A (concrete) class has real members, a taxon has real world counterpart who are of that class, the organisms. TomT0m (talk) 19:18, 15 March 2015 (UTC)

It will cause the same problems, as the replacement of parent taxon (P171) with subclass of (P279) would cause. Modeling biological taxa is not as straightforward as it seems. Maybe the following article gives you some insights:
--Succu (talk) 14:00, 16 March 2015 (UTC)
I can easily answer concerns about their modeling as a subclass relations. They do not use properly metaclasses, see Help:Classification for an introduction about them, and the article in english wikipedia about metaclass (Q19478619)  View with Reasonator View with SQID . They can infer
⟨ Clyde ⟩ instance of (P31) View with SQID ⟨ Genus ⟩
 because Is_a(Genus Elephas, Genus), or
⟨ Genus Elephas ⟩ subclass of (P279) View with SQID ⟨ Genus ⟩
in Wikidata. This is not a good way to model this, the proper way is to use metaclasses.
instance of (P31) is not transitive. With the proper use of metaclasses we can say instance of (P31) instead, Taxon Genus beeing the metaclass of all Genuses, with
⟨ Genus ⟩ subclass of (P279) View with SQID ⟨ Taxon ⟩
.
That way it is impossible to derive that Clyde is a taxon. That's pretty much similar to their modeling of taxons as qualities, and totally similar to the classification of elements I give in Help:Classification. What do you think ? TomT0m (talk) 15:49, 18 March 2015 (UTC)

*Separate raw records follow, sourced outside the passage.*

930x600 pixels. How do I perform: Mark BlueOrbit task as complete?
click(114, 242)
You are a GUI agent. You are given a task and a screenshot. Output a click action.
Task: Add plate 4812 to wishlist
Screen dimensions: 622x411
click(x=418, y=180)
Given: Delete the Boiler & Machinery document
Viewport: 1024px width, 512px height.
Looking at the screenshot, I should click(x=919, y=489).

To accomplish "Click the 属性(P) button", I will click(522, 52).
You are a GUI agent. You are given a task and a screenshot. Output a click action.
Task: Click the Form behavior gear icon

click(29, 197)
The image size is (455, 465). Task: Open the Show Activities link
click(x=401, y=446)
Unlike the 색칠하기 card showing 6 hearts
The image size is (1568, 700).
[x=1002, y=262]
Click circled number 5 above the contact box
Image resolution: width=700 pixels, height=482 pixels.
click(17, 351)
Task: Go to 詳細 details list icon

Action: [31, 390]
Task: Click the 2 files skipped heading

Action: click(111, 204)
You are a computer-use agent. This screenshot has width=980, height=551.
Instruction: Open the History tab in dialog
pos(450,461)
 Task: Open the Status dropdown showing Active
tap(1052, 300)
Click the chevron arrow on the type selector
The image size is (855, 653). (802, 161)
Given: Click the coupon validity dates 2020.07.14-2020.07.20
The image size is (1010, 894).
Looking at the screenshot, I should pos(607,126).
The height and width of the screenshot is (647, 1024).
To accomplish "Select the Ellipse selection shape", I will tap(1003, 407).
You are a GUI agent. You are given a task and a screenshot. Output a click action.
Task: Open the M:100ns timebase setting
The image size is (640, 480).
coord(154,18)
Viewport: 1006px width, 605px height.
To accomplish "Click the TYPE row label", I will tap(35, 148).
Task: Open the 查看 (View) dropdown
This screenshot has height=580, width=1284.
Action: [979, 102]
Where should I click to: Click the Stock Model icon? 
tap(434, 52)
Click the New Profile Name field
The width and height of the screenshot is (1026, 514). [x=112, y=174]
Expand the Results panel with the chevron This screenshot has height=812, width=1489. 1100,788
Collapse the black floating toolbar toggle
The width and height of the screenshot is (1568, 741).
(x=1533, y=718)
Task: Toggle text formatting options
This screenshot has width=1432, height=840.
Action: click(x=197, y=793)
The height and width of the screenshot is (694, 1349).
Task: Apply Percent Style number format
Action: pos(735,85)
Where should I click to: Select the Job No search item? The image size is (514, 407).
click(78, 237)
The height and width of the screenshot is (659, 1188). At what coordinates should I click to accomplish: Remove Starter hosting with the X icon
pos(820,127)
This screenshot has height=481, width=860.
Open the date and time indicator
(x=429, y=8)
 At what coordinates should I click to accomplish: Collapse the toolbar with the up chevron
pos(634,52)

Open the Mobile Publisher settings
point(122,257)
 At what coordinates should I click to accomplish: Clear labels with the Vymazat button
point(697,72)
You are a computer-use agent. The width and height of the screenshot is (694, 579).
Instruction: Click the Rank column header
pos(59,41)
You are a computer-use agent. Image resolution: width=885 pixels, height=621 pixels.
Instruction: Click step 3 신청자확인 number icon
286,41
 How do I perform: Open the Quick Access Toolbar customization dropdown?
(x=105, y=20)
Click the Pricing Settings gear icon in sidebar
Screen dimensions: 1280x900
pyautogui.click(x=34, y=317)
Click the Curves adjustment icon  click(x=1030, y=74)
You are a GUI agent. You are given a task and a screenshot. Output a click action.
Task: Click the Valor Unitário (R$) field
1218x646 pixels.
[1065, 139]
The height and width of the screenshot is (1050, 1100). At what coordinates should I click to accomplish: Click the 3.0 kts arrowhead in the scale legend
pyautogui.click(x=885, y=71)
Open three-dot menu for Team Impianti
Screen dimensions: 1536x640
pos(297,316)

Impressive TomT0m: Help:Classification created by TomT0m and Metaclass (semantic web) created by TomT0m. That's really an „easily answer“, missing real arguments. BTW: the correct plural (Q146786) of genus is genera, not „Genuses“. --Succu (talk) 22:57, 20 March 2015 (UTC)
You're answering on the personal side, this is not an argument. Everything I wrote is sourced, this is not personal work. Can you be more specific on the points I miss ? Otherwise it will be hard to have a real discussion. TomT0m (talk) 12:56, 21 March 2015 (UTC)
Keep ist simple and stupid. Sure we could „easily“ create „metaclasses“ like the proposed one. But what we gain from this? A very complex modeling nobody needs at the moment. We have nearly 60 ranks in use. To make sense to all of these metaclasses you'll have to add restrictions like owl:disjointWith, a property we do not have. The construction of top-level ontologies needs expert knowledge and is not a spontanous act. --Succu (talk) 17:23, 21 March 2015 (UTC)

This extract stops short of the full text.